すき…キス…ミルフィーユ~秘書は代表と絶賛同居中!~
第11章 話す覚悟
「あの、住吉さん…」
「ん?」
ソファに座る住吉の前に立つと『横、座ってもいいですか?』と凜桜は小さく問いかける。
「…どうぞ?」
「…あの、さっきはすみませんでした…」
「大丈夫。俺は、な?」
「……ッッ」
ビールをそっと唇に近づける。そんな所作一つでもドキドキとする凜桜。
「何か飲むか?」
「いえ、大丈夫です。あの、それから…」
「ん?」
「少しだけ話してもいいですか?」
「ん」
そう答えれば缶をテーブルに置き、背もたれに体を預ける住吉。それを見て小さく俯きながらも凜桜は話し出した。
「…あの人、圭介は…その、元カレなのはこの間話したと思うんですけど。
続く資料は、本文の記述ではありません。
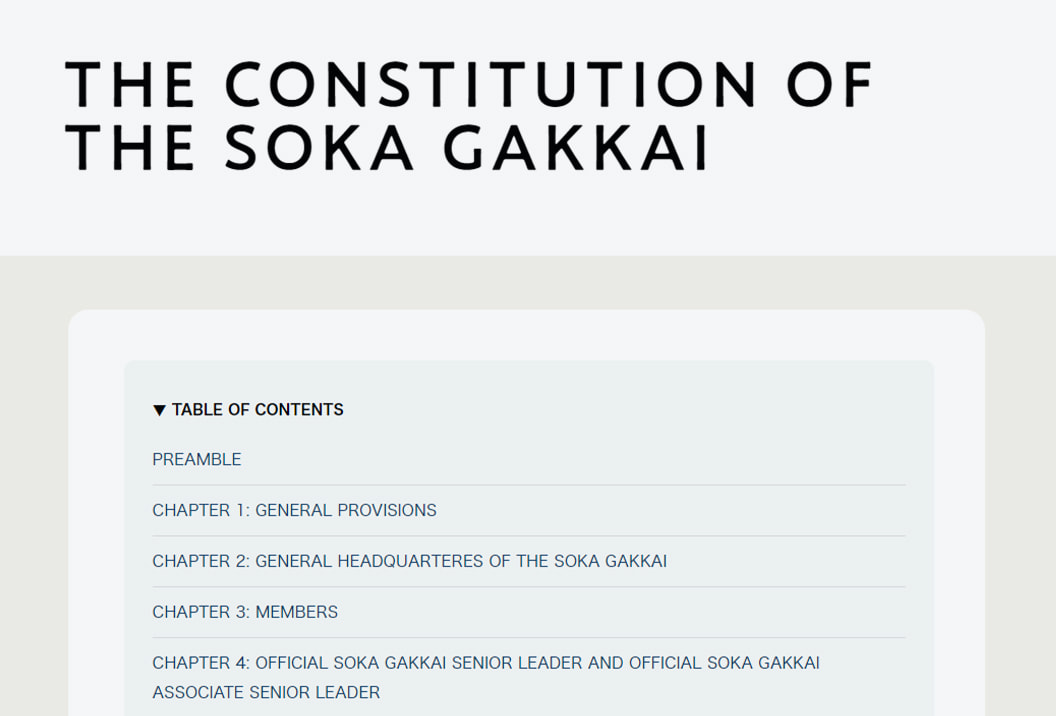
Task: Open the PREAMBLE link
Action: coord(197,459)
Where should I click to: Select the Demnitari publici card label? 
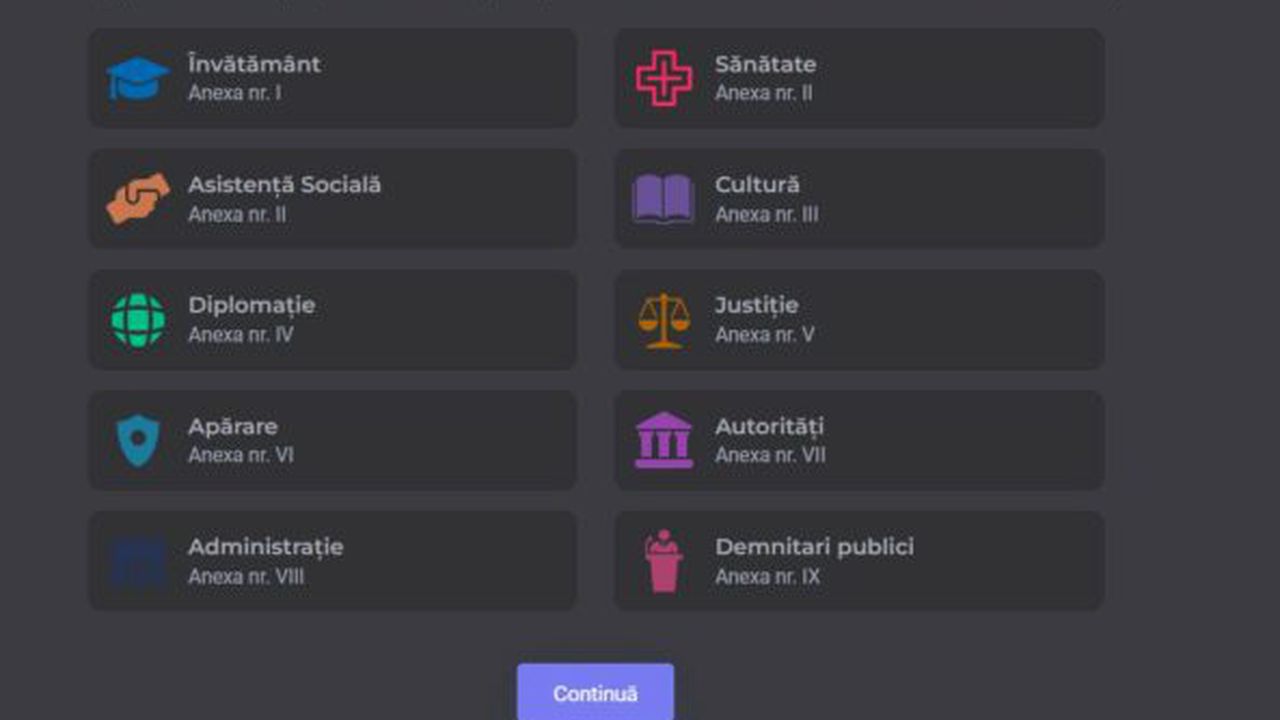click(814, 547)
その時に初めて付き合った人だったんです。それまで誰とも付き合ったことなくて、もっと言うと今までに付き合った人はあの人だけっていうか…」
ぽつぽつと話していく凜桜の声にしっかりと耳を傾けた住吉はただ黙って聞いていた。
「…付き合ってるときにはすごく好きだったんです。一か月とか二か月とか…すごく優しくて…でもいつからだったか…その、体をすごく求める様になってきて…本当に思ってくれてるんだって思っちゃったんです。やってみたい、試してみたい…そういうのもほとんど受け入れてきたんです。そうしたらいつの間にか都合のいい女になってて」
聞かせたくない…でも、なんであぁ言う事になったのかをしっかりと話さないといけない気がした。
「断ればさっきみたいに首絞められるなんてのはよくあったんです。『苦しいよな?どうしたら苦しくないで済むんだ?』なんて…身の危険を感じた時には少し遅かったらしくて…ハハ…バカみたいですよね。」
「笑い事じゃないだろ…」
ようやく発された住吉の言葉はいつも以上に低く聞こえた。